Treatment of Fibromyalgia Syndrome Using Low-Intensity Neurofeedback with the Flexyx Neurotherapy System: A Randomized Controlled Clinical Trial


  • Howard M. Kravitz
  • Mary Lee Esty
  • Robert S. Katz
  • Jan Fawcett



Background. Treatment of fibromyalgia syndrome (FMS) remains a clinical challenge. Pain, somatic and cognitive symptoms may be due to neurosensitization involving CNS-activated autonomic and musculoskeletal reactions, associated with EEG abnormalities that may respond to brainwave-based stimulation biofeedback.
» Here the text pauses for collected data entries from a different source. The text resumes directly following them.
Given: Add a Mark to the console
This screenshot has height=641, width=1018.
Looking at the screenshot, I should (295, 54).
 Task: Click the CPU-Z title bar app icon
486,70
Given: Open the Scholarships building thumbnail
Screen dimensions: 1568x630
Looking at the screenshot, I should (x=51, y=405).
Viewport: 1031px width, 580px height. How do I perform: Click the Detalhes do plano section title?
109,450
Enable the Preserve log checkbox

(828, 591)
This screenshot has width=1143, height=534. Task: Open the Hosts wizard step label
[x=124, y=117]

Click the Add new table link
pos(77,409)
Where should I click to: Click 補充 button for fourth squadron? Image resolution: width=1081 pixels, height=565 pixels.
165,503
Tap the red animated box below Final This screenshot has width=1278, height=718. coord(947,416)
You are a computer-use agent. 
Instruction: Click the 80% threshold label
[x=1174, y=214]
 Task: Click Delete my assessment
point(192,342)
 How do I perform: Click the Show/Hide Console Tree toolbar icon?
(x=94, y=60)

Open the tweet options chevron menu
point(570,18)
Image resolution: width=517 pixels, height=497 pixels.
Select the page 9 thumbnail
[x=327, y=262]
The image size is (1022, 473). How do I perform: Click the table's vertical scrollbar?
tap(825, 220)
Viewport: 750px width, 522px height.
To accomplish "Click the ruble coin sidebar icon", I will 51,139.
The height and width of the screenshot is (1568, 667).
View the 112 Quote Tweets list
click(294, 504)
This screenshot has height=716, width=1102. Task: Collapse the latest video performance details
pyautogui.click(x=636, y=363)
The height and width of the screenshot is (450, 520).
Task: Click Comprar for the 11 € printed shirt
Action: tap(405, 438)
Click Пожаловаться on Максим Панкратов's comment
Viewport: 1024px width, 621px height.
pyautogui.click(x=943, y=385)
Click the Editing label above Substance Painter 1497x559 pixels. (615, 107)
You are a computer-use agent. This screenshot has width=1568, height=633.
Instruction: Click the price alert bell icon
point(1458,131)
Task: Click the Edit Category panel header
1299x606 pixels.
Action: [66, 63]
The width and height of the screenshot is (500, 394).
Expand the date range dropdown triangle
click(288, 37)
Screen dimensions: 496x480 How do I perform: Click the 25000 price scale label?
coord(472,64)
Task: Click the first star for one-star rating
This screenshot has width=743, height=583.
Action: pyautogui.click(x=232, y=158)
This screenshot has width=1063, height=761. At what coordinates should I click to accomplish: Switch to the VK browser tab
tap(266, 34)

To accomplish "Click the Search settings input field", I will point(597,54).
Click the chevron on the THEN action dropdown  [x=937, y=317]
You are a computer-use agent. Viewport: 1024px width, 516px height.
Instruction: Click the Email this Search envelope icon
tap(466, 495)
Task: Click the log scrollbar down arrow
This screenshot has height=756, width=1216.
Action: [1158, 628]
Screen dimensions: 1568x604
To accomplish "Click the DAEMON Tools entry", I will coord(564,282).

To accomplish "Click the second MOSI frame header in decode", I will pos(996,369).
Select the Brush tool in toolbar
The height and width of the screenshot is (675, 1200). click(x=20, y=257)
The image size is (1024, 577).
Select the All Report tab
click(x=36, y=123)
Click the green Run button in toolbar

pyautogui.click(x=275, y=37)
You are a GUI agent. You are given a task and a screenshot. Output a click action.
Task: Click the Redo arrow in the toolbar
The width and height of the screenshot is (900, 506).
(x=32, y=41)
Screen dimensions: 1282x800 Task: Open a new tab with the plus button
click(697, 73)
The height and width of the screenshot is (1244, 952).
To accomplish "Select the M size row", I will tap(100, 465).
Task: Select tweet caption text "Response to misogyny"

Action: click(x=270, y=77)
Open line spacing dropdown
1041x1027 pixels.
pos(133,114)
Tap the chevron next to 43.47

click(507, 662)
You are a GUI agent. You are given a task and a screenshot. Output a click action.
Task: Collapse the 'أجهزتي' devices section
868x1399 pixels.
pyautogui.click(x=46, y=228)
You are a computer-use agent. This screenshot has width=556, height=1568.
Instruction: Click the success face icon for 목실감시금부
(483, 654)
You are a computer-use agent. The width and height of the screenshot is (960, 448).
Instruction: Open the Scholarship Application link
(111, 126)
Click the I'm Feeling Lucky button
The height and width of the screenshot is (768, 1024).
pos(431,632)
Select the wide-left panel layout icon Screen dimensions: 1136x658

This study’s objective was to examine the efficacy and safety of a novel EEG neurobiofeedback treatment, the Flexyx Neurotherapy System ® (FNS), and electrophysiological responses in persons with fibromyalgia. Methods. A randomized, double-blind, placebo-controlled clinical trial was conducted in two private practices: a free-standing neurobiofeedback center and a rheumatologist’s office at an academic medical center. Sixty-four participants with FMS (American College of Rheumatology criteria; Wolfe et al., 1990) for at least three years and symptoms for at least 48 months with no recent remission were randomized to treatment. A total of 22 treatment sessions were administered over at least 11 weeks of active (n = 33) or sham (n = 31) FNS therapy. Primary efficacy measures were the Clinical Global Impressions improvement scores, Clinician (CGI-I) and Participant (PGI-I) versions. Secondary outcomes included dolorimetry and tender point count, questionnaires (fibromyalgia symptom scales, CNS Dysfunction Questionnaire, Fibromyalgia Impact Questionnaire, Symptom Checklist-90-R), and EEG activity (delta, alpha, total amplitude). Results. More participants treated with active FNS than with sham improved partially or fully on the CGI-I at session 22 (p = .01) and follow-up (p = .04). The active FNS group had a higher CGI-I full response rate at session 22 (p < .05) but not at one-week post-treatment (p = .07). Significant active versus sham PGI-I responses were not detected (p>.10). There was no significant treatment effect on any secondary outcome measure and no specific symptom improved preferentially with active compared with sham FNS. The most commonly reported side effect was fatigue/tiredness. Pre-treatment delta/alpha EEG amplitude ratio > 1 was associated with PGI-I (but not CGI-I) response independent of treatment group assignment. Conclusion. FNS monotherapy is insufficient for treating chronic, nonremitting FMS.